Your goal =
Copy the listing below in full, exactly as given.

*** Dataset content

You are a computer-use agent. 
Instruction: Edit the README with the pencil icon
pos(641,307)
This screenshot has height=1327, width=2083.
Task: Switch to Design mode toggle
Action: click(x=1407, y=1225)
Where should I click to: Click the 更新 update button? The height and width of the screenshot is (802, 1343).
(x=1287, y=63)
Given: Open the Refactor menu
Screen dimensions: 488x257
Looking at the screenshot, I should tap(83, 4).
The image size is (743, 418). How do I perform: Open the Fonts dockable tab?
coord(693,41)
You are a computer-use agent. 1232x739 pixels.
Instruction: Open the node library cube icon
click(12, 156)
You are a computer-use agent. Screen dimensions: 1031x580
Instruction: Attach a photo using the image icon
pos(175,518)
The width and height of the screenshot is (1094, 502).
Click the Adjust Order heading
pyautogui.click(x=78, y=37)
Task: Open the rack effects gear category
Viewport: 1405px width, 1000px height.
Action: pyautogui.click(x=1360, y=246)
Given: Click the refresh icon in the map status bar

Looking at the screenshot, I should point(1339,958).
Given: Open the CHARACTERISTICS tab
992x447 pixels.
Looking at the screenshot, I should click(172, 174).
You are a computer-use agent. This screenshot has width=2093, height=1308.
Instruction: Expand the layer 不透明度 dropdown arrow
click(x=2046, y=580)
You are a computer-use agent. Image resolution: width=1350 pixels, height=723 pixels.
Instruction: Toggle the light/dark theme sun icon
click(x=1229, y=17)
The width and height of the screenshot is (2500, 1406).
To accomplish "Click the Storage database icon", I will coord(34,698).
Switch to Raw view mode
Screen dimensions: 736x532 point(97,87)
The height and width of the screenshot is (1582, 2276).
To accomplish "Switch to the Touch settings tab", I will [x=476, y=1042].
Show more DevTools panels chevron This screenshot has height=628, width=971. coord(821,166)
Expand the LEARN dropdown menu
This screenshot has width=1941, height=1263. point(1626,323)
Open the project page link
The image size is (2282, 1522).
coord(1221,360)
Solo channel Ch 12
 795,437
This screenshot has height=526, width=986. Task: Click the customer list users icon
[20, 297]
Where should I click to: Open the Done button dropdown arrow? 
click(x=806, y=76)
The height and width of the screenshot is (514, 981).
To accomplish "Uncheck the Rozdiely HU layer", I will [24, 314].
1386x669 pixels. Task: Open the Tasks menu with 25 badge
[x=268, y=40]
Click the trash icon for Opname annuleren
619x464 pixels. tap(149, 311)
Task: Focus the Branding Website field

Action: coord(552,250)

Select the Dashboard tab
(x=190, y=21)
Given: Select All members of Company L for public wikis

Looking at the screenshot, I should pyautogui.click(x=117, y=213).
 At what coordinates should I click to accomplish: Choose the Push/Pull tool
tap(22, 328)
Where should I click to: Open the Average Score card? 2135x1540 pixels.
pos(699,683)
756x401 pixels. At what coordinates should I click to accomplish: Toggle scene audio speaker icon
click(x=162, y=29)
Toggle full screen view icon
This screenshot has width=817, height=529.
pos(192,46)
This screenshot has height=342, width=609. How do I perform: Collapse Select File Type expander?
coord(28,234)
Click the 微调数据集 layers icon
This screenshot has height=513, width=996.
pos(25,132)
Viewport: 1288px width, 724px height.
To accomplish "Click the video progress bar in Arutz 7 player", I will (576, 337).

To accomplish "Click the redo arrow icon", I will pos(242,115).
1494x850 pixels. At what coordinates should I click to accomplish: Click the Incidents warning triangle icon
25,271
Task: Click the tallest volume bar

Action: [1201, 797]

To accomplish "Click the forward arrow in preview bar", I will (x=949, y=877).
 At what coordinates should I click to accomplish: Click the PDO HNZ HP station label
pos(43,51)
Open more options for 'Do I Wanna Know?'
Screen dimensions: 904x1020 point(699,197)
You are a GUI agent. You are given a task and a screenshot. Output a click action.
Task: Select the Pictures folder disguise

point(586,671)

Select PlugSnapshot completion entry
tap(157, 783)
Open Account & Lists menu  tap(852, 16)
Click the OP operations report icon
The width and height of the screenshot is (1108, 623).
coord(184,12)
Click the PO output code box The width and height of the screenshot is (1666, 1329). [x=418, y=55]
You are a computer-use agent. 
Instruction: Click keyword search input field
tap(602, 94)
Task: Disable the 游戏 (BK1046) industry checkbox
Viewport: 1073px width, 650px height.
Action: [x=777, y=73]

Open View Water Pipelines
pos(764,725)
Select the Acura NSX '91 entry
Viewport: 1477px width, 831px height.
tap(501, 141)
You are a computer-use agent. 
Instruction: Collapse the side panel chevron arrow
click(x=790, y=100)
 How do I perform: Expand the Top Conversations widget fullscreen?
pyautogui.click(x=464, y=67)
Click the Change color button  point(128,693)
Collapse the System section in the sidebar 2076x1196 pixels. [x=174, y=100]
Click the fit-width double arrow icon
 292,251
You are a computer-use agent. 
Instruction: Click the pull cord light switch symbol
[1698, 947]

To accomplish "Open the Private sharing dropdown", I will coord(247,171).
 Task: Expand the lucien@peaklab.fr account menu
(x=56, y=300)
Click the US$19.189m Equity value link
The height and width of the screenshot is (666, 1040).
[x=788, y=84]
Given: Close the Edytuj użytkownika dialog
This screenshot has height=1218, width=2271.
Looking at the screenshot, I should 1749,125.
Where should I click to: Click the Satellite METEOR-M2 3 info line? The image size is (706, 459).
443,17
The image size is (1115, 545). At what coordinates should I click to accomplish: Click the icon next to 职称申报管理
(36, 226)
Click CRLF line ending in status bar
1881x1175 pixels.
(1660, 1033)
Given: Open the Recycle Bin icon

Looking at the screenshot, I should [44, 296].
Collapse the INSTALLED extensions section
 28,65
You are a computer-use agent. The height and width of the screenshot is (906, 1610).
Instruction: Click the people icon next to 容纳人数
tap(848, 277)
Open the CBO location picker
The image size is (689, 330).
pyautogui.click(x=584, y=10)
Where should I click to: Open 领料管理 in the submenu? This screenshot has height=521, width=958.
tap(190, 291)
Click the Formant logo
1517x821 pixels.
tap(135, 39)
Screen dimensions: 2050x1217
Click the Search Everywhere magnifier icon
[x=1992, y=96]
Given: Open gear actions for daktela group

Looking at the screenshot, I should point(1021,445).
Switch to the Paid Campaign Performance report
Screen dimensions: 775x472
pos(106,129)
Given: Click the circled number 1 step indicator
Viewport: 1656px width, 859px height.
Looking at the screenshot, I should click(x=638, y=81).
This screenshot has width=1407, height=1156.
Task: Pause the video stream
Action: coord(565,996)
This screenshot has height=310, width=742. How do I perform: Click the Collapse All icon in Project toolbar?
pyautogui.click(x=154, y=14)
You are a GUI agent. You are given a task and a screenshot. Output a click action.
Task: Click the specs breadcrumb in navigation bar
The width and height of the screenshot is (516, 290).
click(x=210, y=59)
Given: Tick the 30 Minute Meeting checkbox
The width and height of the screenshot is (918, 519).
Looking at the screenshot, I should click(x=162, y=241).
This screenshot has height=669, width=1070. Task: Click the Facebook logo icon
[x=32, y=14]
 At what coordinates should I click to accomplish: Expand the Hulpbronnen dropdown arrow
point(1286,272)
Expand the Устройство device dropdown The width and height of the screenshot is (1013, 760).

******

Written answer =
You are a computer-use agent. 
Instruction: Edit the README with the pencil icon
pos(641,307)
This screenshot has height=1327, width=2083.
Task: Switch to Design mode toggle
Action: click(x=1407, y=1225)
Where should I click to: Click the 更新 update button? The height and width of the screenshot is (802, 1343).
(x=1287, y=63)
Given: Open the Refactor menu
Screen dimensions: 488x257
Looking at the screenshot, I should tap(83, 4).
The image size is (743, 418). How do I perform: Open the Fonts dockable tab?
coord(693,41)
You are a computer-use agent. 1232x739 pixels.
Instruction: Open the node library cube icon
click(12, 156)
You are a computer-use agent. Screen dimensions: 1031x580
Instruction: Attach a photo using the image icon
pos(175,518)
The width and height of the screenshot is (1094, 502).
Click the Adjust Order heading
pyautogui.click(x=78, y=37)
Task: Open the rack effects gear category
Viewport: 1405px width, 1000px height.
Action: pyautogui.click(x=1360, y=246)
Given: Click the refresh icon in the map status bar

Looking at the screenshot, I should point(1339,958).
Given: Open the CHARACTERISTICS tab
992x447 pixels.
Looking at the screenshot, I should click(172, 174).
You are a computer-use agent. This screenshot has width=2093, height=1308.
Instruction: Expand the layer 不透明度 dropdown arrow
click(x=2046, y=580)
You are a computer-use agent. Image resolution: width=1350 pixels, height=723 pixels.
Instruction: Toggle the light/dark theme sun icon
click(x=1229, y=17)
The width and height of the screenshot is (2500, 1406).
To accomplish "Click the Storage database icon", I will coord(34,698).
Switch to Raw view mode
Screen dimensions: 736x532 point(97,87)
The height and width of the screenshot is (1582, 2276).
To accomplish "Switch to the Touch settings tab", I will [x=476, y=1042].
Show more DevTools panels chevron This screenshot has height=628, width=971. coord(821,166)
Expand the LEARN dropdown menu
This screenshot has width=1941, height=1263. point(1626,323)
Open the project page link
The image size is (2282, 1522).
coord(1221,360)
Solo channel Ch 12
 795,437
This screenshot has height=526, width=986. Task: Click the customer list users icon
[20, 297]
Where should I click to: Open the Done button dropdown arrow? 
click(x=806, y=76)
The height and width of the screenshot is (514, 981).
To accomplish "Uncheck the Rozdiely HU layer", I will [24, 314].
1386x669 pixels. Task: Open the Tasks menu with 25 badge
[x=268, y=40]
Click the trash icon for Opname annuleren
619x464 pixels. tap(149, 311)
Task: Focus the Branding Website field

Action: coord(552,250)

Select the Dashboard tab
(x=190, y=21)
Given: Select All members of Company L for public wikis

Looking at the screenshot, I should pyautogui.click(x=117, y=213).
 At what coordinates should I click to accomplish: Choose the Push/Pull tool
tap(22, 328)
Where should I click to: Open the Average Score card? 2135x1540 pixels.
pos(699,683)
756x401 pixels. At what coordinates should I click to accomplish: Toggle scene audio speaker icon
click(x=162, y=29)
Toggle full screen view icon
This screenshot has width=817, height=529.
pos(192,46)
This screenshot has height=342, width=609. How do I perform: Collapse Select File Type expander?
coord(28,234)
Click the 微调数据集 layers icon
This screenshot has height=513, width=996.
pos(25,132)
Viewport: 1288px width, 724px height.
To accomplish "Click the video progress bar in Arutz 7 player", I will (576, 337).

To accomplish "Click the redo arrow icon", I will pos(242,115).
1494x850 pixels. At what coordinates should I click to accomplish: Click the Incidents warning triangle icon
25,271
Task: Click the tallest volume bar

Action: [1201, 797]

To accomplish "Click the forward arrow in preview bar", I will (x=949, y=877).
 At what coordinates should I click to accomplish: Click the PDO HNZ HP station label
pos(43,51)
Open more options for 'Do I Wanna Know?'
Screen dimensions: 904x1020 point(699,197)
You are a GUI agent. You are given a task and a screenshot. Output a click action.
Task: Select the Pictures folder disguise

point(586,671)

Select PlugSnapshot completion entry
tap(157, 783)
Open Account & Lists menu  tap(852, 16)
Click the OP operations report icon
The width and height of the screenshot is (1108, 623).
coord(184,12)
Click the PO output code box The width and height of the screenshot is (1666, 1329). [x=418, y=55]
You are a computer-use agent. 
Instruction: Click keyword search input field
tap(602, 94)
Task: Disable the 游戏 (BK1046) industry checkbox
Viewport: 1073px width, 650px height.
Action: [x=777, y=73]

Open View Water Pipelines
pos(764,725)
Select the Acura NSX '91 entry
Viewport: 1477px width, 831px height.
tap(501, 141)
You are a computer-use agent. 
Instruction: Collapse the side panel chevron arrow
click(x=790, y=100)
 How do I perform: Expand the Top Conversations widget fullscreen?
pyautogui.click(x=464, y=67)
Click the Change color button  point(128,693)
Collapse the System section in the sidebar 2076x1196 pixels. [x=174, y=100]
Click the fit-width double arrow icon
 292,251
You are a computer-use agent. 
Instruction: Click the pull cord light switch symbol
[1698, 947]

To accomplish "Open the Private sharing dropdown", I will coord(247,171).
 Task: Expand the lucien@peaklab.fr account menu
(x=56, y=300)
Click the US$19.189m Equity value link
The height and width of the screenshot is (666, 1040).
[x=788, y=84]
Given: Close the Edytuj użytkownika dialog
This screenshot has height=1218, width=2271.
Looking at the screenshot, I should 1749,125.
Where should I click to: Click the Satellite METEOR-M2 3 info line? The image size is (706, 459).
443,17
The image size is (1115, 545). At what coordinates should I click to accomplish: Click the icon next to 职称申报管理
(36, 226)
Click CRLF line ending in status bar
1881x1175 pixels.
(1660, 1033)
Given: Open the Recycle Bin icon

Looking at the screenshot, I should [44, 296].
Collapse the INSTALLED extensions section
 28,65
You are a computer-use agent. The height and width of the screenshot is (906, 1610).
Instruction: Click the people icon next to 容纳人数
tap(848, 277)
Open the CBO location picker
The image size is (689, 330).
pyautogui.click(x=584, y=10)
Where should I click to: Open 领料管理 in the submenu? This screenshot has height=521, width=958.
tap(190, 291)
Click the Formant logo
1517x821 pixels.
tap(135, 39)
Screen dimensions: 2050x1217
Click the Search Everywhere magnifier icon
[x=1992, y=96]
Given: Open gear actions for daktela group

Looking at the screenshot, I should point(1021,445).
Switch to the Paid Campaign Performance report
Screen dimensions: 775x472
pos(106,129)
Given: Click the circled number 1 step indicator
Viewport: 1656px width, 859px height.
Looking at the screenshot, I should click(x=638, y=81).
This screenshot has width=1407, height=1156.
Task: Pause the video stream
Action: coord(565,996)
This screenshot has height=310, width=742. How do I perform: Click the Collapse All icon in Project toolbar?
pyautogui.click(x=154, y=14)
You are a GUI agent. You are given a task and a screenshot. Output a click action.
Task: Click the specs breadcrumb in navigation bar
The width and height of the screenshot is (516, 290).
click(x=210, y=59)
Given: Tick the 30 Minute Meeting checkbox
The width and height of the screenshot is (918, 519).
Looking at the screenshot, I should click(x=162, y=241).
This screenshot has height=669, width=1070. Task: Click the Facebook logo icon
[x=32, y=14]
 At what coordinates should I click to accomplish: Expand the Hulpbronnen dropdown arrow
point(1286,272)
Expand the Устройство device dropdown The width and height of the screenshot is (1013, 760).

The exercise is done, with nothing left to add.